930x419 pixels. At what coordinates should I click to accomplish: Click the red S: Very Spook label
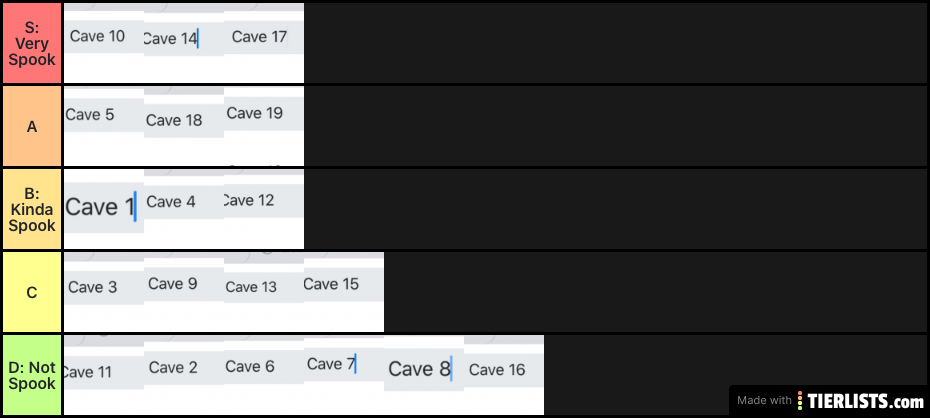coord(32,43)
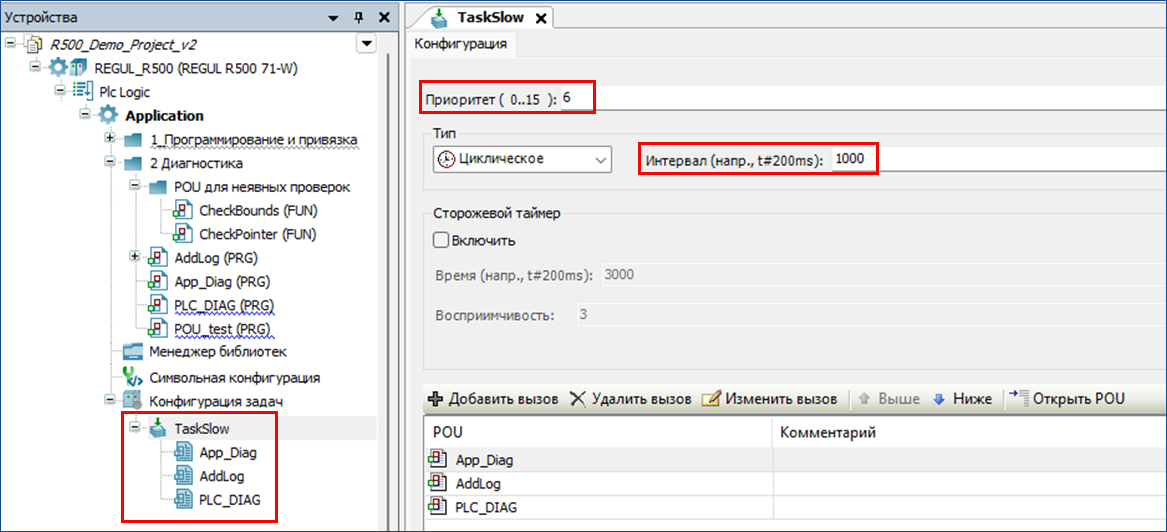Click the Library Manager icon in tree
This screenshot has width=1167, height=532.
click(x=133, y=352)
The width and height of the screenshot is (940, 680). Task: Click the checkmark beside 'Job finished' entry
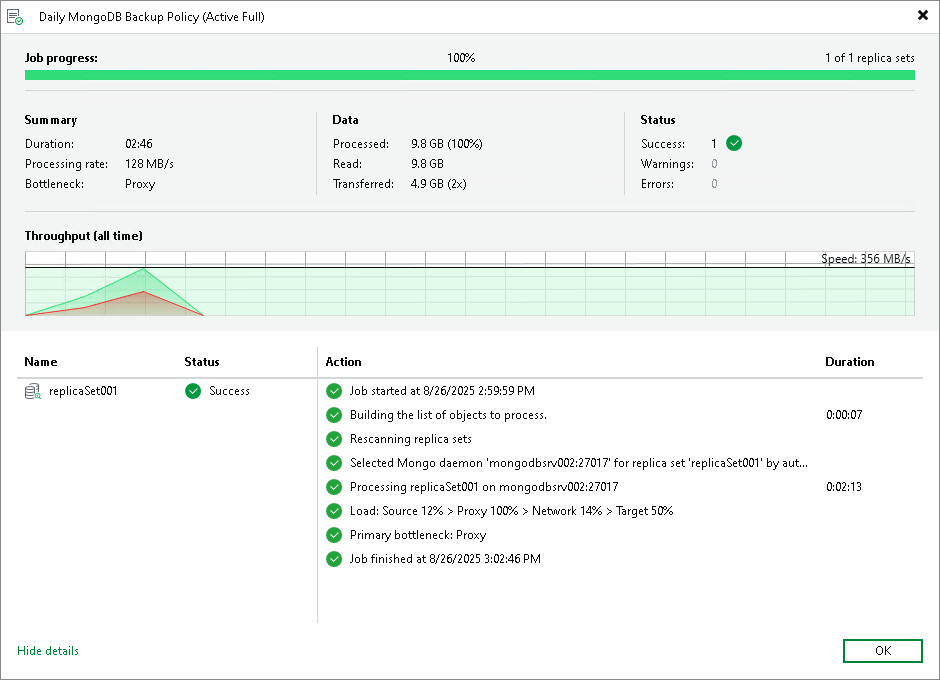pos(334,559)
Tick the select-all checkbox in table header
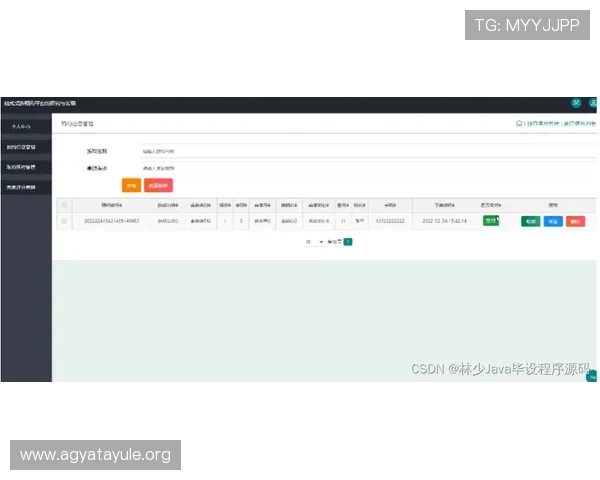The width and height of the screenshot is (600, 480). pos(65,206)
***
> [PROBLEM DETAILS]: Once you find the line containing "The width and height of the screenshot is (940, 680).", transcribe it and each line after it to the end of the records exactly, and leave out the pictures.

> [TASK SOLUTION]:
The width and height of the screenshot is (940, 680). Task: Click the checkmark beside 'Job finished' entry
pos(334,559)
Tick the select-all checkbox in table header
The width and height of the screenshot is (600, 480). pos(65,206)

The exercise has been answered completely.